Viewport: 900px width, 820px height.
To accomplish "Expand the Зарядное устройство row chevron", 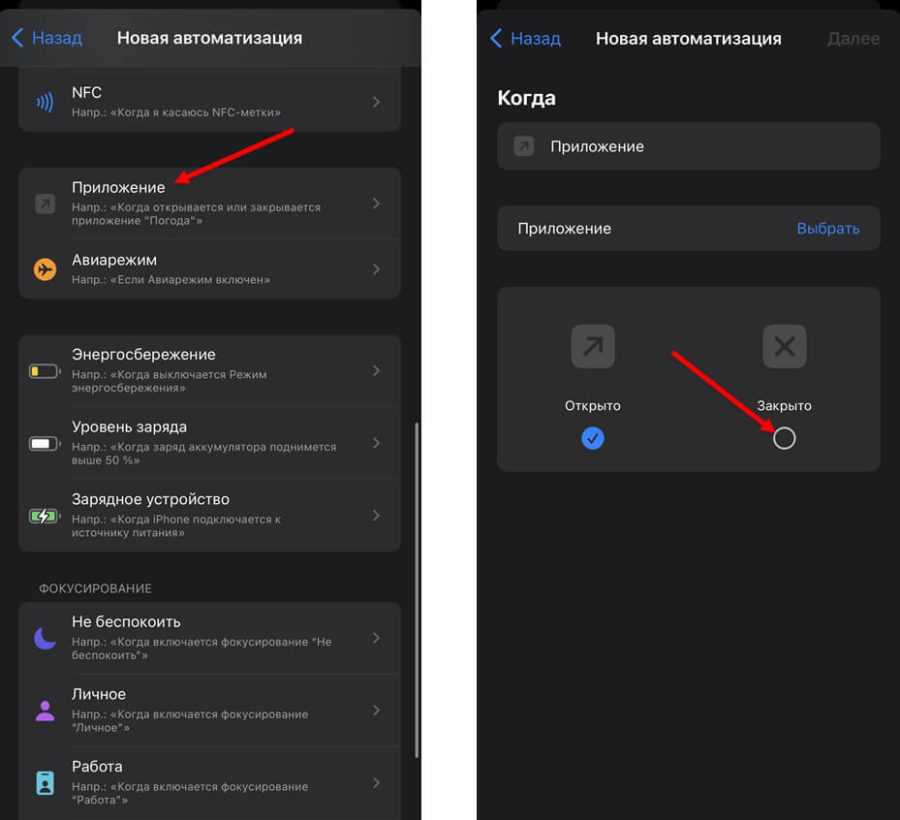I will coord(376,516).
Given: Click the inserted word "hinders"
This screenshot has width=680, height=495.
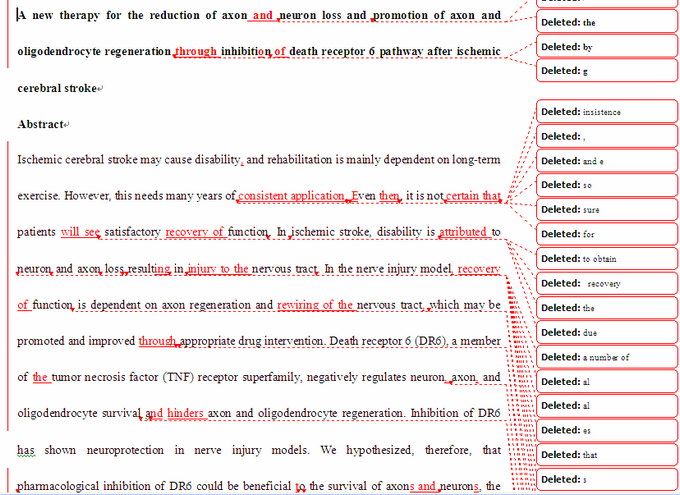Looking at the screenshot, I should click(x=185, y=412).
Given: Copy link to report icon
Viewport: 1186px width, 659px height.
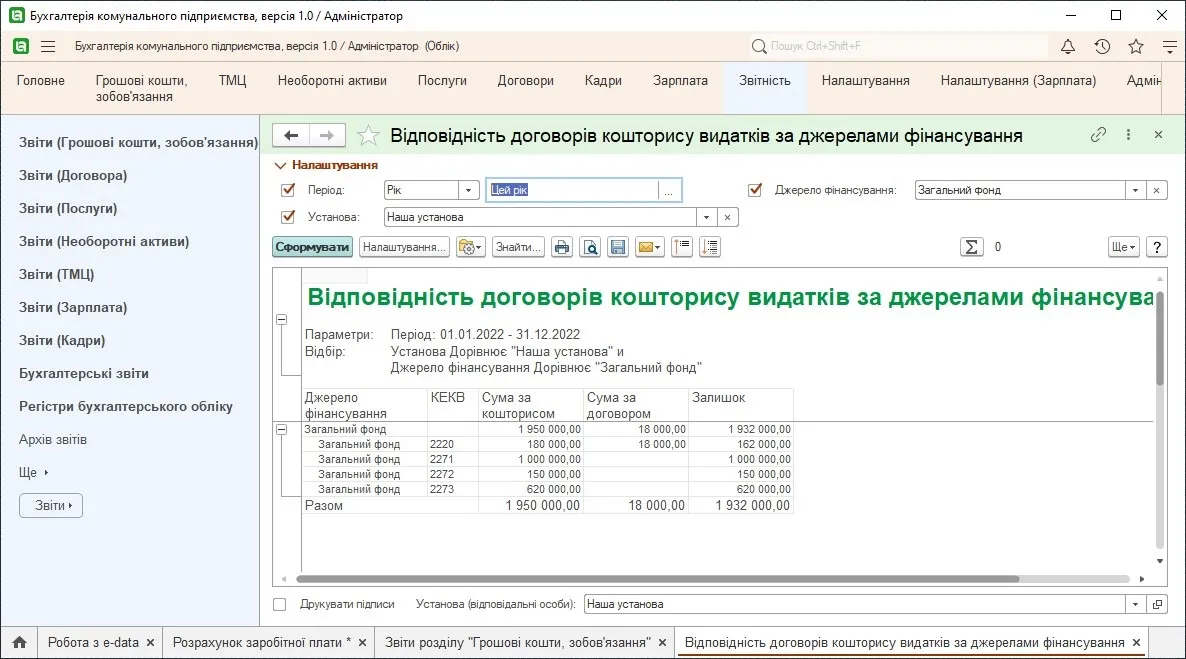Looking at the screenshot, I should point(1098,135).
---
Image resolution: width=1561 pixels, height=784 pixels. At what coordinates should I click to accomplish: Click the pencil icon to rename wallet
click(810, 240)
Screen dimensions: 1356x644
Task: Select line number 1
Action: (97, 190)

§ **Task objective**
Copy each line of the records containing the string "Given".

§ **Problem solution**
Given: Click the inserted word "hinders"
Given: Copy link to report icon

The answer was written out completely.